Supplied passage —
===
Convert grayscale images to binary images using various thresholding methods.
def BinaryThreshold(image: Image, lowerThreshold: float, upperThreshold: float,
insideValue: int = 1, outsideValue: int = 0) -> Image:
"""
Binary thresholding with specified range.
Args:
image: Input image
lowerThreshold: Lower threshold value
upperThreshold: Upper threshold value
insideValue: Value for pixels in range
outsideValue: Value for pixels outside range
"""
def Threshold(image: Image, lower: float, upper: float, outsideValue: float) -> Image:
"""Threshold with clamping outside values"""
def OtsuThreshold(image: Image, insideValue: int = 1, outsideValue: int = 0,
numberOfHistogramBins: int = 128) -> Image:
"""
Otsu's automatic thresholding method.
Args:
image: Input image
insideValue: Value for foreground pixels
outsideValue: Value for background pixels
numberOfHistogramBins: Histogram bins for threshold computation
"""
===
Provided data —
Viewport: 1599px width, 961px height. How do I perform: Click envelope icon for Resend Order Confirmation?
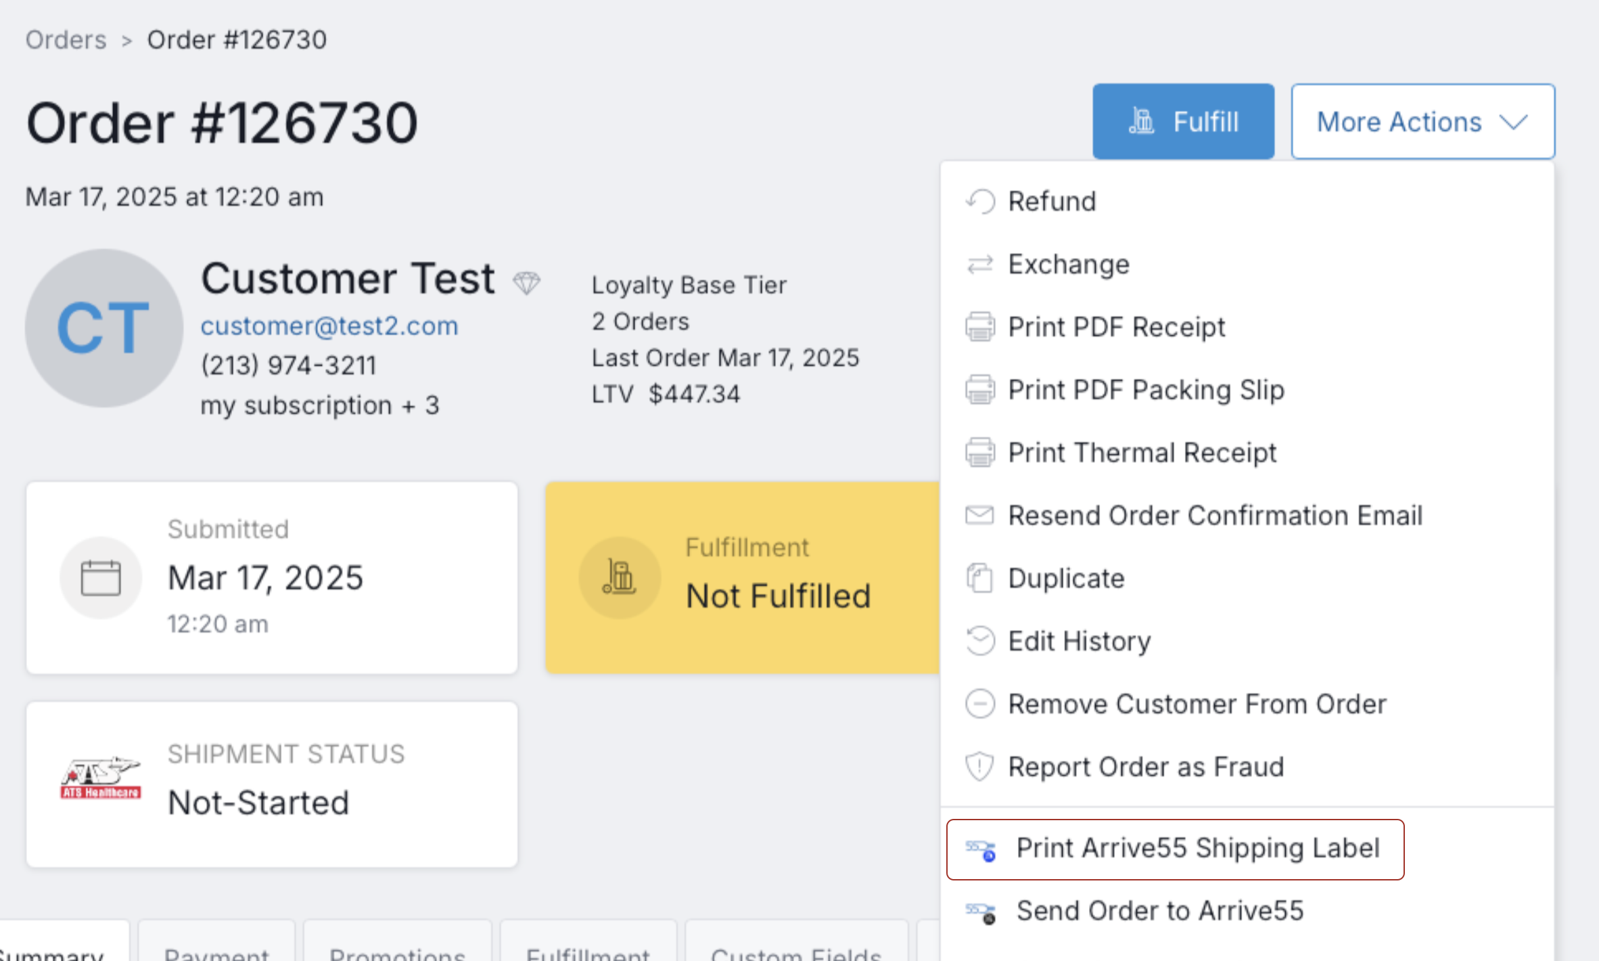pyautogui.click(x=980, y=516)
===
Written task 1 —
In the thresholding reference, reproduce the text that begins at "def OtsuThreshold(image: Image, insideValue: int" and stops after "automatic thresholding method.".
Written task 2 —
Condense the part of the thresholding reference that begins "def OtsuThreshold" into a short bulleted list that keeps its main facts.
Use only the thresholding reference.

Task response 1 —
def OtsuThreshold(image: Image, insideValue: int = 1, outsideValue: int = 0,
numberOfHistogramBins: int = 128) -> Image:
"""
Otsu's automatic thresholding method.

Task response 2 —
- OtsuThreshold applies Otsu's automatic thresholding method to an input image and returns an image.
- insideValue (int, default 1) is the value for foreground pixels.
- outsideValue (int, default 0) is the value for background pixels.
- numberOfHistogramBins (int, default 128) sets the number of histogram bins used to compute the threshold.